Let me start out with a simple yet difficult to answer question:
What does it mean when they say the “target volatility” is between 5%-10%?
I’ll bet that 99% of those reading this newsletter do NOT know what an insurance company means whey they say their VCI has a target volatility of 5% or 10%.
If that is the case, then why are agents selling VCIs? Shouldn’t they wait to sell a product until they fully understand it? I think so, which is why I wrote this white paper.
How can advisors sell FIAs with VCIs if they don’t understand them? It’s simple. They sell using “back tested” numbers and charts like the following.

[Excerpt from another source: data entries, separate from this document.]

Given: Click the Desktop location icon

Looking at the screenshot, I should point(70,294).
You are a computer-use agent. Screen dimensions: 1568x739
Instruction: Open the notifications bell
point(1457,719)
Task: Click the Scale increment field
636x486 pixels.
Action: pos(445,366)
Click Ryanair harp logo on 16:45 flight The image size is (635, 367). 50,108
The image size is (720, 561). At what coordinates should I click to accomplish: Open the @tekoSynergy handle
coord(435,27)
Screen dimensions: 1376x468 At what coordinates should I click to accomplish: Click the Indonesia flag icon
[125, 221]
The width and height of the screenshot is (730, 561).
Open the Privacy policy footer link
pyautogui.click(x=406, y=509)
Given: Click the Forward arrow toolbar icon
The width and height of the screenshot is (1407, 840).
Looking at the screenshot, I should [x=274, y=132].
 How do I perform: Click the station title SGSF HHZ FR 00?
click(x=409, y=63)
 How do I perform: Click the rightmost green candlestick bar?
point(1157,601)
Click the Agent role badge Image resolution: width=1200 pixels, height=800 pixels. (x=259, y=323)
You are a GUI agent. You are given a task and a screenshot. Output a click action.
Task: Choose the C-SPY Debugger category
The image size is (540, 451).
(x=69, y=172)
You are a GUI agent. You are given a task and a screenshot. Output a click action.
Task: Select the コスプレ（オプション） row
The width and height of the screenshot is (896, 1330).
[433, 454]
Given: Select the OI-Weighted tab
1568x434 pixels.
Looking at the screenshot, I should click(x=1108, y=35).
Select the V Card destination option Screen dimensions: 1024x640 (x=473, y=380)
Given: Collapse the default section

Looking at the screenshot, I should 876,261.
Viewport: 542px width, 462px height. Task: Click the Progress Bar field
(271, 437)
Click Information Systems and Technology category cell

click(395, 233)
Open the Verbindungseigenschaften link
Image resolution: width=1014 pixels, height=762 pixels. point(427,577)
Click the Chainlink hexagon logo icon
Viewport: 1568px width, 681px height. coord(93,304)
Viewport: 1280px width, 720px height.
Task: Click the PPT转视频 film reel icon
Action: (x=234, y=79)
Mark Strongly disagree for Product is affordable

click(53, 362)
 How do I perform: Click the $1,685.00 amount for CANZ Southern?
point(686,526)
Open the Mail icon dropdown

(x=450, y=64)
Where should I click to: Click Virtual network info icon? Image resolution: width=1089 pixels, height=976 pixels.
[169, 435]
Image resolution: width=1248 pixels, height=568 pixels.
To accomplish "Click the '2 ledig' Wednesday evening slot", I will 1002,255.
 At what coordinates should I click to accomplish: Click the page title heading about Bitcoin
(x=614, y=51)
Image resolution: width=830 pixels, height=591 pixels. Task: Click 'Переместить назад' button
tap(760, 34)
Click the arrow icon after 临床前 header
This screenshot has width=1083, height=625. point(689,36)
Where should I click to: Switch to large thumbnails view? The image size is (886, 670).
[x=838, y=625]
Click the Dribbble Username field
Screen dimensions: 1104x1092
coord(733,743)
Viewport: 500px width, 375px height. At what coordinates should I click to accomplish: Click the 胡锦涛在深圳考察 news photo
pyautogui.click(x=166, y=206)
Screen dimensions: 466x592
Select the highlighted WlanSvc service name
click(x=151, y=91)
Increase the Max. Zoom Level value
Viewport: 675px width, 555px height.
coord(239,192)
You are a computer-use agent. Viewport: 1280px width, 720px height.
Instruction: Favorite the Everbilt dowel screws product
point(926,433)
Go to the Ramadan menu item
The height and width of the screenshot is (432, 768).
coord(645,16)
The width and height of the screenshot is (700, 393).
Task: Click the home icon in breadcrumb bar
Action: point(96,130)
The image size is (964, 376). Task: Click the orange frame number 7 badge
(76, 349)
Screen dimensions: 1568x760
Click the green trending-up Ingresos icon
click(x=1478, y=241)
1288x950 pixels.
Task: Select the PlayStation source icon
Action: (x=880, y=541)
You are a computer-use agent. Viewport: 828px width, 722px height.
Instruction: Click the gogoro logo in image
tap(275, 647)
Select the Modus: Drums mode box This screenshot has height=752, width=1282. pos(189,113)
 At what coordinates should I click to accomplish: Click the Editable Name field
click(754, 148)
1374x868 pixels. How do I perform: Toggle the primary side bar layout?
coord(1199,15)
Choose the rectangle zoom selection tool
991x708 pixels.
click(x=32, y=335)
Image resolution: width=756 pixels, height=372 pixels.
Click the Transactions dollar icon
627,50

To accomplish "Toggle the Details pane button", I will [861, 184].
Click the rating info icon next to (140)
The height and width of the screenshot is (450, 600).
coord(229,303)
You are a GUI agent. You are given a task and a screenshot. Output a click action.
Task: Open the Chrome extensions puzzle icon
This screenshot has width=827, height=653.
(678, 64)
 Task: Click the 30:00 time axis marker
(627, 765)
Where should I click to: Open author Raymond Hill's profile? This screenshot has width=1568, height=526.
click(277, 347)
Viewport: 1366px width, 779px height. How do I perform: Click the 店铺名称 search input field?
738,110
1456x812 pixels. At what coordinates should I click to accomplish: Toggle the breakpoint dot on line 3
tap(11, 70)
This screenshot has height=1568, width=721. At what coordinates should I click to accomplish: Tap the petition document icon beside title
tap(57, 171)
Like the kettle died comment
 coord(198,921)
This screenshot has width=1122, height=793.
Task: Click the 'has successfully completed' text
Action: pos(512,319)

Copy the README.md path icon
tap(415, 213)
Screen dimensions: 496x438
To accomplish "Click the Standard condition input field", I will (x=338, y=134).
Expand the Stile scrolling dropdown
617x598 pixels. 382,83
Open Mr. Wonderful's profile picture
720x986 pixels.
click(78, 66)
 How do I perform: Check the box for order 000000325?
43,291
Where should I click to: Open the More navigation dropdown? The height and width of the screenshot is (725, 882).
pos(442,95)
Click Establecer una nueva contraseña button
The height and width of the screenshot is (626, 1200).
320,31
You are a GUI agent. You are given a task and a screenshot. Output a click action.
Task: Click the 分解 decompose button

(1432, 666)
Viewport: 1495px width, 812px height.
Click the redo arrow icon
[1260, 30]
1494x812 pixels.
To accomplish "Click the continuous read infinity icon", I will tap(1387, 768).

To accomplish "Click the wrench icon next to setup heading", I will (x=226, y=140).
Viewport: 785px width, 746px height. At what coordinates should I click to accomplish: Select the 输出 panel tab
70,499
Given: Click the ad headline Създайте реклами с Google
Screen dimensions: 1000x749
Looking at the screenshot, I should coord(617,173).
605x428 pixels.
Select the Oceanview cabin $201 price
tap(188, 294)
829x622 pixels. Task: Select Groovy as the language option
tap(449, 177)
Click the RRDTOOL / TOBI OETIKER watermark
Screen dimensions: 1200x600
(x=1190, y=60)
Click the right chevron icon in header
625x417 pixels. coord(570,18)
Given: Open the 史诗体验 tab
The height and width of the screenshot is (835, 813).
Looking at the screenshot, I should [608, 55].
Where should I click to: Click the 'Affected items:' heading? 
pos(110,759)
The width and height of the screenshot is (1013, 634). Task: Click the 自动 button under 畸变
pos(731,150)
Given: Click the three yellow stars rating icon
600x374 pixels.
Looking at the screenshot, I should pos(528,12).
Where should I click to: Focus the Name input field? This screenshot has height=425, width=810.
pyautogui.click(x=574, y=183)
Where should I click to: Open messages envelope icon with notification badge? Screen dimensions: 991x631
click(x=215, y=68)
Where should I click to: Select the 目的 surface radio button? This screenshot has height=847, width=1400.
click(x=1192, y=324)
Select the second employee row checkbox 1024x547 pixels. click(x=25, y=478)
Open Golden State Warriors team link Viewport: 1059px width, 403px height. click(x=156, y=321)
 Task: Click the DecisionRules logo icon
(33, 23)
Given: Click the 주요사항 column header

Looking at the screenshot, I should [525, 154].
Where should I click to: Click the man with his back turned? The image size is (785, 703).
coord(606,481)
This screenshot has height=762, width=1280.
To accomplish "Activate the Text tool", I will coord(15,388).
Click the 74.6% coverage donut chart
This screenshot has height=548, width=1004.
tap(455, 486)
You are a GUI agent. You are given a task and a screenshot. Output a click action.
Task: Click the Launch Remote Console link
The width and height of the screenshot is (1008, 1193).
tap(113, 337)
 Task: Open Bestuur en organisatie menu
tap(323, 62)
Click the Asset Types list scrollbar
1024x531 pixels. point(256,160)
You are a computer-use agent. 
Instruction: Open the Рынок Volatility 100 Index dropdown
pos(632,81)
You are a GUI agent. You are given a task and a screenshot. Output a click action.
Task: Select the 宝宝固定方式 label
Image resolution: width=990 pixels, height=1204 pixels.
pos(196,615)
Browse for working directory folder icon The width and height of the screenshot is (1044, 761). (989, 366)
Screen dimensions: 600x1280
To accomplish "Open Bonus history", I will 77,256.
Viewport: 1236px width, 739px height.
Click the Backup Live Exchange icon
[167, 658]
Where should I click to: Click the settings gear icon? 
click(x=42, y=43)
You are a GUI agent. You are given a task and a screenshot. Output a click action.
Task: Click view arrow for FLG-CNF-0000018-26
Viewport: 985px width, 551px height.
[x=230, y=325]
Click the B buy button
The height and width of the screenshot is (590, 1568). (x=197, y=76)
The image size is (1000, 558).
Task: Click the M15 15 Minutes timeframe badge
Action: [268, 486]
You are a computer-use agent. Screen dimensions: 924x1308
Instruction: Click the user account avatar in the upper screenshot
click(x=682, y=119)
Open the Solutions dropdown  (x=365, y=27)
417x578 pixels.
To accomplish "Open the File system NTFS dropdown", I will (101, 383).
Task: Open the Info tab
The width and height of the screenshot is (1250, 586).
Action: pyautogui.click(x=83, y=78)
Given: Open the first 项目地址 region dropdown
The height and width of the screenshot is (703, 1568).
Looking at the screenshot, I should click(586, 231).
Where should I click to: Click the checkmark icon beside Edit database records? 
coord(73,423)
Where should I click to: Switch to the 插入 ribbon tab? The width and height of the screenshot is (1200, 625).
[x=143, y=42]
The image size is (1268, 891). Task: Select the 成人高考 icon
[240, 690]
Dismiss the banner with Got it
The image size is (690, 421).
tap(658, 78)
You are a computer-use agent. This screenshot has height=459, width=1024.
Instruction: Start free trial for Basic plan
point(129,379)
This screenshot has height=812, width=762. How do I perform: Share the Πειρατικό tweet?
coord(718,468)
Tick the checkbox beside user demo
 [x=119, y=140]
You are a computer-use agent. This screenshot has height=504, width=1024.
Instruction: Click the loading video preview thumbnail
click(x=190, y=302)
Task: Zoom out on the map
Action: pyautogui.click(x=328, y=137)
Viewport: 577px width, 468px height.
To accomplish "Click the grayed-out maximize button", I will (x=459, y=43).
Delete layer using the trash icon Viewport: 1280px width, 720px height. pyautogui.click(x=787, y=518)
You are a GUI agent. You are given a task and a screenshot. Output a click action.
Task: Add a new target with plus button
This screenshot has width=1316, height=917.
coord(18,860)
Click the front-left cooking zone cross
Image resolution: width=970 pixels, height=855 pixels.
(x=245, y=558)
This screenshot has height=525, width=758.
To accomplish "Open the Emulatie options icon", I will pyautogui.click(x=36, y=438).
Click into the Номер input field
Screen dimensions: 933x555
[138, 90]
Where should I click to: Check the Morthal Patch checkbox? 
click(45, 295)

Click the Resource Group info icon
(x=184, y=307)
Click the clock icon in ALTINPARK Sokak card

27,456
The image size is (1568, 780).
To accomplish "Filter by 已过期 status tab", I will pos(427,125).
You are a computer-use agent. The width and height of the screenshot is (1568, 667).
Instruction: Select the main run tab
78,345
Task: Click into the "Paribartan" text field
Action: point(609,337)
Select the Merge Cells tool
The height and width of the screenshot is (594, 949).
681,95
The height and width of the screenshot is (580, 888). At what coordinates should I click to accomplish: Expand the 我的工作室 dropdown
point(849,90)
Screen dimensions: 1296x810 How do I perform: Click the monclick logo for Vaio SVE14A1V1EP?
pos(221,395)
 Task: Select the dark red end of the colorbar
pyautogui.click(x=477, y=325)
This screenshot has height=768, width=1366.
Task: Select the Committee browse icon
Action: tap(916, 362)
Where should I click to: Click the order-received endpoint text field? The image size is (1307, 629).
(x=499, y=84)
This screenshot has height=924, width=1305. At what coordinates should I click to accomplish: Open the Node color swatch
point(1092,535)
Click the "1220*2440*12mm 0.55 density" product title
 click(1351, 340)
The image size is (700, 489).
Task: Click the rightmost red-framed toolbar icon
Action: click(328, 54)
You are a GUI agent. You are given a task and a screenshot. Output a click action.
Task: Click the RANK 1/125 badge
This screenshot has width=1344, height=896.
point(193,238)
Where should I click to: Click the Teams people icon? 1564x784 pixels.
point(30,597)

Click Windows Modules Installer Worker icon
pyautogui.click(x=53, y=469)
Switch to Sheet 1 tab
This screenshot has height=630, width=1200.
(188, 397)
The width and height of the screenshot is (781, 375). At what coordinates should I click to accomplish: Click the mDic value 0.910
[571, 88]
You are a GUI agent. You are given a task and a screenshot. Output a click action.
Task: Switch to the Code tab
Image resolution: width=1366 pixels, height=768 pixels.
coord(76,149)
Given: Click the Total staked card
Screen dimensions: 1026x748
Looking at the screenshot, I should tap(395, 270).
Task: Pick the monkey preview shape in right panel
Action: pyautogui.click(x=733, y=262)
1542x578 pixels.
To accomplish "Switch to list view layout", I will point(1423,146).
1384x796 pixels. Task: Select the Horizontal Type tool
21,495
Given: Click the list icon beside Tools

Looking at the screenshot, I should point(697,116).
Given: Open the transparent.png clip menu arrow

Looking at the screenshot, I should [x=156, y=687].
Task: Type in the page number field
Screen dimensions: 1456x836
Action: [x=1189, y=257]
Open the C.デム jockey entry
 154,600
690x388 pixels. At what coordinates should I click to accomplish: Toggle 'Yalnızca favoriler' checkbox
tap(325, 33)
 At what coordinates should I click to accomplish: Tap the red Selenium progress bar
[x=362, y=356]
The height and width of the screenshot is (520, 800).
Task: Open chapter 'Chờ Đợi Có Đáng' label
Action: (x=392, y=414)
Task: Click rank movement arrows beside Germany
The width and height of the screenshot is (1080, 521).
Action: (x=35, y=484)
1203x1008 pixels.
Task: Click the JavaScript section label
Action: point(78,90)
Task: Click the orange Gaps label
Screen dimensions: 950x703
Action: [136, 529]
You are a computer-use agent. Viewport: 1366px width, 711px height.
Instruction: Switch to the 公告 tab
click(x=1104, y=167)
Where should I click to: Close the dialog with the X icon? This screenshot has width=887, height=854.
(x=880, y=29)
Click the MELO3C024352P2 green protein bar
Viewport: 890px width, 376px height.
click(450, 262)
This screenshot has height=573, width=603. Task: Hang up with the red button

Only a few years ago, no one in the industry had ever heard of a VCI. While FIAs have been around for literally decades now, they almost all universally used the S&P 500 index (minus dividends) as the measuring index to credit growth on cash inside the product.
Pressure on S&P 500 annual point-to-point caps-back in 1999, caps on FIAs that used the S&P 500 had caps of upwards of 12%. Recently we’ve seen caps as low as 3%. Today caps are slowly starting to creep up (although still under 6%).
What’s the problem with low caps? Clients become a lot less interested in FIAs because growth on the accumulation value isn’t attractive enough to tie up their money in the product.
Increasing the yield-to find more yield insurance companies created VCIs. There are now dozens of VCIs in the marketplace and their “back tested” models show that they would have returned significantly higher internal rates of returns than an S&P 500 annual point-to-point cap product.
The concept behind VCIs is simple. When the stock market becomes volatile, the indexes change their investment mix to become more conservative. When volatility in the market subsides, the indexes change again to more aggressive investments.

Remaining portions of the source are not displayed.